The Dynamics of Massively Parallel Open Capillary Channel Systems for Direct-Contact Liquid Sorbent Applications in Spacecraft Life Support

Direct contact liquid-gas sorbent beds offer unique benefits for spacecraft air quality control. In a recent ISS technology demonstration experiment (CSELS—Capillary Sorbent), two 16-parallel channel wedge capillary contactors plumbed in series demonstrated passive ‘thin film’ control, modelling both absorption and desorption functions for a potential low-g gas scrubbing system for spacecraft. The open wedge channels mimic terrestrial falling film reactors by exploiting capillary pressure gradients instead of gravity. A fully functional, though scaled, CO2 scrubber system is under consideration for technology demonstration on short schedule aboard ISS. In this presentation we highlight the fluid mechanics of the process.
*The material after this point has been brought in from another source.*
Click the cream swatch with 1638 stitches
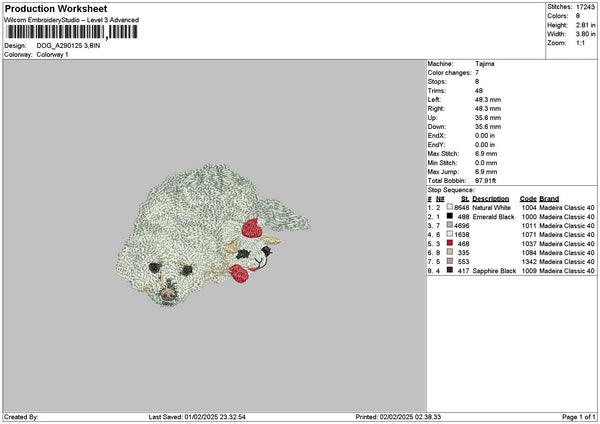The width and height of the screenshot is (600, 424). [449, 234]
We identify the limits of operation, stability, and transients for systems as functions of wedge geometry and working fluid thermophysical properties. Rare exact solutions are found which may be applied to enormous systems of n parallel channels. The analytical approach serves as the building block for massively parallel systems requiring large surface areas for transport. Such compact high liquid surface area systems may find value in that poorer performing lower toxicity working fluids may still trade well against other more toxic chemical approaches.